AIM ->
Give every line of the rows below as a Markdown table with the columns No. and Text, numbering each line and skipping blank lines.

(Items from a data source)
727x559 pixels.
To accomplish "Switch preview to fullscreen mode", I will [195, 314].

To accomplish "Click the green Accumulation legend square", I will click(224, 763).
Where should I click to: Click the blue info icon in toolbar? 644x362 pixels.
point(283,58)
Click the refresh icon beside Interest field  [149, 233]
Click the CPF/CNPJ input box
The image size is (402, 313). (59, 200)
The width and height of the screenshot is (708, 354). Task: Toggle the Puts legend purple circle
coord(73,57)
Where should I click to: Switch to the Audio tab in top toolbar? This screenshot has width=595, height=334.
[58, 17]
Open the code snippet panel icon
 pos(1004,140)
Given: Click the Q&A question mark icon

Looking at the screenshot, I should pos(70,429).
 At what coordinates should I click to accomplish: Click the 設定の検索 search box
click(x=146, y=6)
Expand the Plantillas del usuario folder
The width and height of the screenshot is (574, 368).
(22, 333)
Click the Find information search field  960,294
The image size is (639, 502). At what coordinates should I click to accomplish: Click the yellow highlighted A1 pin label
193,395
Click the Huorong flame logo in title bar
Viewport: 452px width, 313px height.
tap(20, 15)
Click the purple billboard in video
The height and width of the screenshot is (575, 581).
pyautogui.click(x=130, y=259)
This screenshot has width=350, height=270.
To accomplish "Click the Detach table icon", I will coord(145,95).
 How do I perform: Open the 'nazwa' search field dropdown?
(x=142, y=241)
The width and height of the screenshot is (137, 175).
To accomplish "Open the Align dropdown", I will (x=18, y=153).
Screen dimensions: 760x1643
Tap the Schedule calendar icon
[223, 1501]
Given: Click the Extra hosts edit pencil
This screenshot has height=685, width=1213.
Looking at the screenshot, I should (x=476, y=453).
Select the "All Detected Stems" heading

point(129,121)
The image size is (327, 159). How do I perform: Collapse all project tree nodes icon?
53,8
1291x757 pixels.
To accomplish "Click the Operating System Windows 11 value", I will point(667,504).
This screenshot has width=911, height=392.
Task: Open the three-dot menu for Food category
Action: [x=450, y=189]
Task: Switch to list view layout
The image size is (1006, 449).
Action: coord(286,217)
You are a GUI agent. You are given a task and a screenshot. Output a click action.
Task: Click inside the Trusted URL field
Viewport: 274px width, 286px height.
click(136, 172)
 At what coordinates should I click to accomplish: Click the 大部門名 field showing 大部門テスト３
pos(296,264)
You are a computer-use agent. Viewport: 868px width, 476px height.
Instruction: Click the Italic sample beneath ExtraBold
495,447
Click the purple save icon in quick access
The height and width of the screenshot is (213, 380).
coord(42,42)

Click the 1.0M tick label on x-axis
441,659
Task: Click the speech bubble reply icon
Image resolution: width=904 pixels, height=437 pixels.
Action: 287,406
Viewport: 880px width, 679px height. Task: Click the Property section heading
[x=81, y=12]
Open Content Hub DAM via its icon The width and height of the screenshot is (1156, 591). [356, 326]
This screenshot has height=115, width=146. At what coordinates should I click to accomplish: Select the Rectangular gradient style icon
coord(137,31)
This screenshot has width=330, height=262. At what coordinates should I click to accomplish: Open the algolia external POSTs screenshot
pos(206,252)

OUTPUT OF THE EXERCISE ->
| No. | Text |
|---|---|
| 1 | 727x559 pixels. |
| 2 | To accomplish "Switch preview to fullscreen mode", I will [195, 314]. |
| 3 | To accomplish "Click the green Accumulation legend square", I will click(224, 763). |
| 4 | Where should I click to: Click the blue info icon in toolbar? 644x362 pixels. |
| 5 | point(283,58) |
| 6 | Click the refresh icon beside Interest field  [149, 233] |
| 7 | Click the CPF/CNPJ input box |
| 8 | The image size is (402, 313). (59, 200) |
| 9 | The width and height of the screenshot is (708, 354). Task: Toggle the Puts legend purple circle |
| 10 | coord(73,57) |
| 11 | Where should I click to: Switch to the Audio tab in top toolbar? This screenshot has width=595, height=334. |
| 12 | [58, 17] |
| 13 | Open the code snippet panel icon |
| 14 |  pos(1004,140) |
| 15 | Given: Click the Q&A question mark icon |
| 16 | Looking at the screenshot, I should pos(70,429). |
| 17 |  At what coordinates should I click to accomplish: Click the 設定の検索 search box |
| 18 | click(x=146, y=6) |
| 19 | Expand the Plantillas del usuario folder |
| 20 | The width and height of the screenshot is (574, 368). |
| 21 | (22, 333) |
| 22 | Click the Find information search field  960,294 |
| 23 | The image size is (639, 502). At what coordinates should I click to accomplish: Click the yellow highlighted A1 pin label |
| 24 | 193,395 |
| 25 | Click the Huorong flame logo in title bar |
| 26 | Viewport: 452px width, 313px height. |
| 27 | tap(20, 15) |
| 28 | Click the purple billboard in video |
| 29 | The height and width of the screenshot is (575, 581). |
| 30 | pyautogui.click(x=130, y=259) |
| 31 | This screenshot has width=350, height=270. |
| 32 | To accomplish "Click the Detach table icon", I will coord(145,95). |
| 33 |  How do I perform: Open the 'nazwa' search field dropdown? |
| 34 | (x=142, y=241) |
| 35 | The width and height of the screenshot is (137, 175). |
| 36 | To accomplish "Open the Align dropdown", I will (x=18, y=153). |
| 37 | Screen dimensions: 760x1643 |
| 38 | Tap the Schedule calendar icon |
| 39 | [223, 1501] |
| 40 | Given: Click the Extra hosts edit pencil |
| 41 | This screenshot has height=685, width=1213. |
| 42 | Looking at the screenshot, I should (x=476, y=453). |
| 43 | Select the "All Detected Stems" heading |
| 44 | point(129,121) |
| 45 | The image size is (327, 159). How do I perform: Collapse all project tree nodes icon? |
| 46 | 53,8 |
| 47 | 1291x757 pixels. |
| 48 | To accomplish "Click the Operating System Windows 11 value", I will point(667,504). |
| 49 | This screenshot has width=911, height=392. |
| 50 | Task: Open the three-dot menu for Food category |
| 51 | Action: [x=450, y=189] |
| 52 | Task: Switch to list view layout |
| 53 | The image size is (1006, 449). |
| 54 | Action: coord(286,217) |
| 55 | You are a GUI agent. You are given a task and a screenshot. Output a click action. |
| 56 | Task: Click inside the Trusted URL field |
| 57 | Viewport: 274px width, 286px height. |
| 58 | click(136, 172) |
| 59 |  At what coordinates should I click to accomplish: Click the 大部門名 field showing 大部門テスト３ |
| 60 | pos(296,264) |
| 61 | You are a computer-use agent. Viewport: 868px width, 476px height. |
| 62 | Instruction: Click the Italic sample beneath ExtraBold |
| 63 | 495,447 |
| 64 | Click the purple save icon in quick access |
| 65 | The height and width of the screenshot is (213, 380). |
| 66 | coord(42,42) |
| 67 | Click the 1.0M tick label on x-axis |
| 68 | 441,659 |
| 69 | Task: Click the speech bubble reply icon |
| 70 | Image resolution: width=904 pixels, height=437 pixels. |
| 71 | Action: 287,406 |
| 72 | Viewport: 880px width, 679px height. Task: Click the Property section heading |
| 73 | [x=81, y=12] |
| 74 | Open Content Hub DAM via its icon The width and height of the screenshot is (1156, 591). [356, 326] |
| 75 | This screenshot has height=115, width=146. At what coordinates should I click to accomplish: Select the Rectangular gradient style icon |
| 76 | coord(137,31) |
| 77 | This screenshot has width=330, height=262. At what coordinates should I click to accomplish: Open the algolia external POSTs screenshot |
| 78 | pos(206,252) |